___ DATA RECORDS
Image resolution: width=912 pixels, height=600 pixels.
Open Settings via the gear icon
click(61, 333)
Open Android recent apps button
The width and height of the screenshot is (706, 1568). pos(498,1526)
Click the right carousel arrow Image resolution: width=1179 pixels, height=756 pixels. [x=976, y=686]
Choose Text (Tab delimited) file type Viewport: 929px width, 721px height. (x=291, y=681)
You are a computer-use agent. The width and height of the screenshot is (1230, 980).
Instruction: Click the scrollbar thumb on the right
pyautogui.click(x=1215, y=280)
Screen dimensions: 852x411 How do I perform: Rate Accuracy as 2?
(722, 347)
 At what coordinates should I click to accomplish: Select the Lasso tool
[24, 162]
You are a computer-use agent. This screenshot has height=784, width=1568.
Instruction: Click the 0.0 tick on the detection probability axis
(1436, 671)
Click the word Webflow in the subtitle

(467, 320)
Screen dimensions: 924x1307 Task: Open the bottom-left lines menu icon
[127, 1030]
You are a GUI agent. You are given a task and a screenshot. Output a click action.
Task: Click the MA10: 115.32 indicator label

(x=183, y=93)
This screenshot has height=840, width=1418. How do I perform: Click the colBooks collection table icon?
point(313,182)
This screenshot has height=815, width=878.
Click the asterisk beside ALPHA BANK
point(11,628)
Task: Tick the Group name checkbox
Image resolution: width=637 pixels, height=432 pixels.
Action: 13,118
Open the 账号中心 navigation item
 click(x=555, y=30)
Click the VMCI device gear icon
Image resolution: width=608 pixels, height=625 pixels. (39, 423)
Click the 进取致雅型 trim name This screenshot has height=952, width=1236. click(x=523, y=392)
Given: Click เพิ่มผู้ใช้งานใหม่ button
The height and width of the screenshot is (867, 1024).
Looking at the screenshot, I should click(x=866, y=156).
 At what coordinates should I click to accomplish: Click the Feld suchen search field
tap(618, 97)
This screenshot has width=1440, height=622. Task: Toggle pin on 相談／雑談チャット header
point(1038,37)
______
**DIRECTIONS:**
Which lines run from the one holding "Open the 账号中心 navigation item" through the end of the data? Write them out exactly, ends included, and add nothing.

**OUTPUT FOR THIS TASK:**
Open the 账号中心 navigation item
 click(x=555, y=30)
Click the VMCI device gear icon
Image resolution: width=608 pixels, height=625 pixels. (39, 423)
Click the 进取致雅型 trim name This screenshot has height=952, width=1236. click(x=523, y=392)
Given: Click เพิ่มผู้ใช้งานใหม่ button
The height and width of the screenshot is (867, 1024).
Looking at the screenshot, I should click(x=866, y=156).
 At what coordinates should I click to accomplish: Click the Feld suchen search field
tap(618, 97)
This screenshot has width=1440, height=622. Task: Toggle pin on 相談／雑談チャット header
point(1038,37)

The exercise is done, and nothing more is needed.